How to write a good press release by yourself

A good press release will:

  1. share news
  2. that is interesting and appealing enough that media want to publish it
  3. to an audience of readers relevant to your business and
  4. that helps you meet your goals

Reasonable goals from media coverage may be to generate product interest and uptake, to increase your brand’s visibility, to build your company’s and its founders’ profile and so on.

In writing a press release you need to think of three main things:

  • The content — What is is that I’m announcing?
  • The structure — How am I conveying this?
  • The audience — To whom?

The content

A press release is as interesting as the news it delivers. Only news, real news deserves a press release. That includes for example, a product launch, a new market or region launch, or the availability of your product/service in new countries. Something you personally would want to read about if you picked up a newspaper.

Updates such as a website redesign, hiring a new head of HR, or having rewritten your core values are not newsworthy. These updates may, however deserve a post in your company blog.

The Structure

The impact of a press release depends a lot on its clarity and structure. There is no golden rule, but I’ve suggested below a structure that works well with reporters, and added some examples of wording where possible.

Title: Announces the news in a catchy and condensed way. Used as an email subject, makes a reporter want to open the email

Example: FoodTech startup A raises $YY in seed funding from VC 1, VC2 and angel investors

Subheader or three bullets: Shares main highlights of the story, conveys the momentum or trend around your news, and makes the reporter want to read further.


  • Since its silent launch 6 months ago Startup A has already gained over 2000 users
  • Company to use funds to develop the product, recruit engineers and launch new markets.
  • Startup A aims to change the way people [vision/mission], a market estimated to have grown by XX% in the last year alone.

Opening paragraph: shares the entire news that you are announcing.
Example: Startup A, the first company to [… USP] announces today that it has raised $YY from VC 1, VC2 and angel investors A, B and C and launches out of beta. The company will use the funds to further develop its product, expand geographically, and hire engineering resources.

Next paragraphs: Further develop the story, give examples, numbers statistics and quotes from the main parties involved.


Paragraph 2: product description + company statistics and or market statistics

Paragraph 3: quote from the founder highlighting what the announcement means to the company + the company vision and mission.

Paragraph 4: Quote from other stakeholders if there are any.

Paragraph 4 or 5 : end on an opening such as the company’s last announcement, an industry statistic to show the size of the opportunity, etc.

The audience

When you write a press release, it’s key to keep your main audience in mind. You actually have two audiences: the press that you would like to see covering your announcement and the readers that buy or browse those publications.

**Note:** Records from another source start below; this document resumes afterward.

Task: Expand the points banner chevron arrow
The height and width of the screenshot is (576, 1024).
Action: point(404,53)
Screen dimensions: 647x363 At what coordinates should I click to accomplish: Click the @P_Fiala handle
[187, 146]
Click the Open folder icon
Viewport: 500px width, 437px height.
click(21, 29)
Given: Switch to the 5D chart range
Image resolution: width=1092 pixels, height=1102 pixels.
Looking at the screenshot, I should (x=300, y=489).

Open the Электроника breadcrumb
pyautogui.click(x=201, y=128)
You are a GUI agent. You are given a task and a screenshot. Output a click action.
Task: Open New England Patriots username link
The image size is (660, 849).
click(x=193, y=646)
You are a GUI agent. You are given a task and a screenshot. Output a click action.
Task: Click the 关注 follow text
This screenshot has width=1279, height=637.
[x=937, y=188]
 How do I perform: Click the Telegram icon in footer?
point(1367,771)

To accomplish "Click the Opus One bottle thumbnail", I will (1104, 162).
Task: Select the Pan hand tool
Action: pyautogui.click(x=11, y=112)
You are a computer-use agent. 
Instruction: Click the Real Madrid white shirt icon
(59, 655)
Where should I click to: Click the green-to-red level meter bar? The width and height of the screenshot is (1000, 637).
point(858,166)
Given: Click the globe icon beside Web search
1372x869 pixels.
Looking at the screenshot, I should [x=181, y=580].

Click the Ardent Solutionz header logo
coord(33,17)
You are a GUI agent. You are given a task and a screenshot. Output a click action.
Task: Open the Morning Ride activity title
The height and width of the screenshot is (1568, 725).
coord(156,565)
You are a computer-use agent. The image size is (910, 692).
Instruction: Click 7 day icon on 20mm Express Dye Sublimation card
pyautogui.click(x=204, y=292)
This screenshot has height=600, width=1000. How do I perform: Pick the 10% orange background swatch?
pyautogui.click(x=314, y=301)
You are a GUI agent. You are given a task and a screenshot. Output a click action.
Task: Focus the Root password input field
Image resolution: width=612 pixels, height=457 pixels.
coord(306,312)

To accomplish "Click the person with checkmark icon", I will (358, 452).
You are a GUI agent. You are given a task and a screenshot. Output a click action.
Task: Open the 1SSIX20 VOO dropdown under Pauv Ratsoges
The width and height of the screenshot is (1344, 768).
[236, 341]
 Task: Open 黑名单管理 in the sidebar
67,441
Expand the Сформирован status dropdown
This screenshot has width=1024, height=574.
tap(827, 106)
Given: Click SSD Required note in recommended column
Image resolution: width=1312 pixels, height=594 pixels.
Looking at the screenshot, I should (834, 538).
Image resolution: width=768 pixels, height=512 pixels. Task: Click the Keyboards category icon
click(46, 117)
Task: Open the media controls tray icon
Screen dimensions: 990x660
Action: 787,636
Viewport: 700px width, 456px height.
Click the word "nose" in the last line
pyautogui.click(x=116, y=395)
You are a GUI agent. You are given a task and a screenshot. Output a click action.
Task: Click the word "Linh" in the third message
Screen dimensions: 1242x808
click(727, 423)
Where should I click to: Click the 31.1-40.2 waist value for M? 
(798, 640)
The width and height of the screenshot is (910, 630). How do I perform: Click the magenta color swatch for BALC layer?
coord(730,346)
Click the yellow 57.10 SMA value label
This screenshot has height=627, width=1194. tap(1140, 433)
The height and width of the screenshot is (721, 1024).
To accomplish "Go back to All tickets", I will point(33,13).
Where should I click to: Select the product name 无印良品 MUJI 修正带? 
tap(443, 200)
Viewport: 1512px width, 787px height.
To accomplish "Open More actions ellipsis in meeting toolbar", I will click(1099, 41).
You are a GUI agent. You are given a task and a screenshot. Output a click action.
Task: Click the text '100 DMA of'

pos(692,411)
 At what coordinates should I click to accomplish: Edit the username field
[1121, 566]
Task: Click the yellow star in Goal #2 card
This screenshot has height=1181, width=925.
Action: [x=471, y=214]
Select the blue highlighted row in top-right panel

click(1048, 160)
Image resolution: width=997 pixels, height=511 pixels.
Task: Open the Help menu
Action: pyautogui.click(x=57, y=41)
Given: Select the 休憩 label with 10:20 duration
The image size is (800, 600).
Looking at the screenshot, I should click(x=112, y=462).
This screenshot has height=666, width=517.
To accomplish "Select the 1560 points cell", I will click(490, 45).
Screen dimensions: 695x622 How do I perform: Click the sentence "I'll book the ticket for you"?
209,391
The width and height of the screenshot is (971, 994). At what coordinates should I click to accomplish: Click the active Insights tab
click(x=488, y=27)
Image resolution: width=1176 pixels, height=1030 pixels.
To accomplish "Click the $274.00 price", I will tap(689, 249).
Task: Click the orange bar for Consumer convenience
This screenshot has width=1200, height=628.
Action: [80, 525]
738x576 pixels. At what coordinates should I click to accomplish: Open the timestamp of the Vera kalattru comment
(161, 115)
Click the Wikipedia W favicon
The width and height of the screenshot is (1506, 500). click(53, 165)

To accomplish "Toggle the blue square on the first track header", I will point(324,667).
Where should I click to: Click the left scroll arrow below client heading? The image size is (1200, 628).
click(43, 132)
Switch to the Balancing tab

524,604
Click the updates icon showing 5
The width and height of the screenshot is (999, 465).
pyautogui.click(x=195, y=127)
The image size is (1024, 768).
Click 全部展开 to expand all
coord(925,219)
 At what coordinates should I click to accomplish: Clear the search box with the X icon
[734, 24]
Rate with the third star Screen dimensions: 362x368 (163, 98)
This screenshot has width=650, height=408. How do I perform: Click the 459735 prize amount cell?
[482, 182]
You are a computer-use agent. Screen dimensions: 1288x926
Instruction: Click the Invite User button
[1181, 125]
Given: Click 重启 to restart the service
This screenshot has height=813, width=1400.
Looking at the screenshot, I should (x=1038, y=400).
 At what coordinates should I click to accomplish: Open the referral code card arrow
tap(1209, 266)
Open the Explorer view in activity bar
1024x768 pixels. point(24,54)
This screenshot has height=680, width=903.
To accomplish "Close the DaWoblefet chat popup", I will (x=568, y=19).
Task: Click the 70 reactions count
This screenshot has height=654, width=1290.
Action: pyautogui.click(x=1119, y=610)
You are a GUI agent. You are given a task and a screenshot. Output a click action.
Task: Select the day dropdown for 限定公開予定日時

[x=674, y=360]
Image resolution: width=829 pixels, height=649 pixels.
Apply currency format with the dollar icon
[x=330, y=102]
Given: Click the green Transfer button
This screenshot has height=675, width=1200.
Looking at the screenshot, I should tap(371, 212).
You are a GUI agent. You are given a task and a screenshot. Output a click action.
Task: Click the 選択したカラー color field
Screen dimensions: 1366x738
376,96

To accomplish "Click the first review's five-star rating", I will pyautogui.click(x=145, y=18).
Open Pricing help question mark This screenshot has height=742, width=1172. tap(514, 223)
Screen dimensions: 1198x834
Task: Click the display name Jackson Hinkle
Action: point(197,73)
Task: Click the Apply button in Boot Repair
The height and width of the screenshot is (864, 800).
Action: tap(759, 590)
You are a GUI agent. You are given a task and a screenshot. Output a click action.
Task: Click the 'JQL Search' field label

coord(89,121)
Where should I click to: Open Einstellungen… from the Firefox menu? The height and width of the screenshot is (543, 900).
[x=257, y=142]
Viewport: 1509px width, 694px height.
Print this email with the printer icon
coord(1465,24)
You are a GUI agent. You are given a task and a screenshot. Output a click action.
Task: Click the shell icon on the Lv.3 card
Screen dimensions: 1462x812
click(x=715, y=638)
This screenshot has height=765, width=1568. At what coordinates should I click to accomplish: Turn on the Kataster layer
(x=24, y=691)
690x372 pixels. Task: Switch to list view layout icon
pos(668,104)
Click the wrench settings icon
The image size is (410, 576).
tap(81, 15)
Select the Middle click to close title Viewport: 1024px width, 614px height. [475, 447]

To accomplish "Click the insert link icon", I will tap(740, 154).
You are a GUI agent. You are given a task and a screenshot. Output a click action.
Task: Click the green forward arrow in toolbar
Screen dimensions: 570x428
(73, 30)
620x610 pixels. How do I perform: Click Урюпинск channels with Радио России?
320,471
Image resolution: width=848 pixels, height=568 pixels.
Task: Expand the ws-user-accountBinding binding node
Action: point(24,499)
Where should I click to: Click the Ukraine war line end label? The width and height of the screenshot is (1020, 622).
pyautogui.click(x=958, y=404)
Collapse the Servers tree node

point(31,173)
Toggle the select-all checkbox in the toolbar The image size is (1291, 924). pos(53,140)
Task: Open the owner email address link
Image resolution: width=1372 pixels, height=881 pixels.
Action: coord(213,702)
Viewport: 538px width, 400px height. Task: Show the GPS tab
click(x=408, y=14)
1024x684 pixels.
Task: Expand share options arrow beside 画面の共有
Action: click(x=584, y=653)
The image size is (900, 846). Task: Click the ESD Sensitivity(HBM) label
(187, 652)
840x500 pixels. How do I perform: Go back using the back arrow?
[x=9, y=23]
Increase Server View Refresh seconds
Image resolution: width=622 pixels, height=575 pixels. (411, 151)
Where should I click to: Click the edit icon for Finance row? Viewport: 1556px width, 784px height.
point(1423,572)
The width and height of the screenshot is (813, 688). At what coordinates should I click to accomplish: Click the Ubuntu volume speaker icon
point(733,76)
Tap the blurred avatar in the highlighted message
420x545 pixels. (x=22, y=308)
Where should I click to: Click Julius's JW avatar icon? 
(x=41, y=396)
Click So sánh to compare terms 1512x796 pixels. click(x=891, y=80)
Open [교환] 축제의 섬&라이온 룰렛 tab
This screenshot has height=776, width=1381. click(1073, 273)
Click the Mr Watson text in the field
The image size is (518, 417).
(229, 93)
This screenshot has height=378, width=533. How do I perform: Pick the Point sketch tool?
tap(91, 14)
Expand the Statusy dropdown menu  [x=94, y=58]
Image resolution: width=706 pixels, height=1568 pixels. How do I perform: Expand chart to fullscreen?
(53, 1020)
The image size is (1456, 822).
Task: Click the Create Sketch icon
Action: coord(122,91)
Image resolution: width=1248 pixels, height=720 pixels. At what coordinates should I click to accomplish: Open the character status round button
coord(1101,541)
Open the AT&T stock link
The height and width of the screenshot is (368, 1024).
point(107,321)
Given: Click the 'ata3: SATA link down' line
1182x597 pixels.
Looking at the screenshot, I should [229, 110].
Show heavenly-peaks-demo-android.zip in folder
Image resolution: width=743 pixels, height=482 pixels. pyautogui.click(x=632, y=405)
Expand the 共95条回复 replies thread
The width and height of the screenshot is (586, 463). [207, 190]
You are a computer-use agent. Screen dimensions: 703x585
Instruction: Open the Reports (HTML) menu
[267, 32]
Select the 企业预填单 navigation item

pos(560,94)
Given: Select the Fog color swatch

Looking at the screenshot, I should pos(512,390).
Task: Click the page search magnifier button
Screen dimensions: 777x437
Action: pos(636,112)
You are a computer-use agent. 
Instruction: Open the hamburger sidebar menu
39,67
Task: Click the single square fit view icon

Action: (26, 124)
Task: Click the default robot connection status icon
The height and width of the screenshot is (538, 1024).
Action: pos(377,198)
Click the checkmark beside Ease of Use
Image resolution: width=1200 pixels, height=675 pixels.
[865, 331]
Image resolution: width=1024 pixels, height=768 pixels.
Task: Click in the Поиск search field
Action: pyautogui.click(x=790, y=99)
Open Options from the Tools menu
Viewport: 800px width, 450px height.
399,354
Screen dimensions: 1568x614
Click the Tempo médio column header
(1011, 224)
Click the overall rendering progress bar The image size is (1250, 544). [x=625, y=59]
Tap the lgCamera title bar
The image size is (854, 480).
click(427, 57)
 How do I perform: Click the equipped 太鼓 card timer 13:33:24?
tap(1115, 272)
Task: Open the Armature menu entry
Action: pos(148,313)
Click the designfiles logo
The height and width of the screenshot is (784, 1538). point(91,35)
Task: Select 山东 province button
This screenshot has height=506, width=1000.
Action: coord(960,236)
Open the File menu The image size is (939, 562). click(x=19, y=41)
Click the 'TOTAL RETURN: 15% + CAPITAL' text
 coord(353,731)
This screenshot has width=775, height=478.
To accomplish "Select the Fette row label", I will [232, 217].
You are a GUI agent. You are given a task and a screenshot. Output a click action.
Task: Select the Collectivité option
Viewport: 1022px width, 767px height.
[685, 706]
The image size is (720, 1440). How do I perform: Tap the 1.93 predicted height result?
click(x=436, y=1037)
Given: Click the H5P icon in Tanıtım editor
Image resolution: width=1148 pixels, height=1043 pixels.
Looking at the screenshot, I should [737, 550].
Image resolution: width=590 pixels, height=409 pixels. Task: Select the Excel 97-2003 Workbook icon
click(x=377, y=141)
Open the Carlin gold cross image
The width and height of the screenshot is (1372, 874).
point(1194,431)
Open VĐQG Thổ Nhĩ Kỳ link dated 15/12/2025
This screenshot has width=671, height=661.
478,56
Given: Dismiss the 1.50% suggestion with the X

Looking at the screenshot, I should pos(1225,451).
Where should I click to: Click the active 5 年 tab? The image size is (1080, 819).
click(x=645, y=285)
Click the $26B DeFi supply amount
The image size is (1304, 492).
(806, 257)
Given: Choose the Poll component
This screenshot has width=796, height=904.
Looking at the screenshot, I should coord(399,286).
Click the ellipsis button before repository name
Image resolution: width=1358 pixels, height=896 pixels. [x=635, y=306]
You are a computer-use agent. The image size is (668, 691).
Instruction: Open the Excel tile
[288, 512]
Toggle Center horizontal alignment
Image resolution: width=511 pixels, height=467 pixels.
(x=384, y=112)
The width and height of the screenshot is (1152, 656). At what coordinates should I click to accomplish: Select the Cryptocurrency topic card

Media: Your press release needs to contain information relevant to the media you are sending it to, and often, it’s more than one type of media. A tech reporter is interested in product descriptions, the disruptive potential of a new technology, whereas a business reporter will want numbers such as the market size, your company’s growth, number of users, etc.

The end readers: in order to determine what media to target with your announcement ask yourself if you, as an end reader would find your news appropriate in a given publication. For example, a seed funding announcement is something that we’d expect to see in TechCrunch or Tech.eu, but maybe not in the Wall Street Journal or Business Week.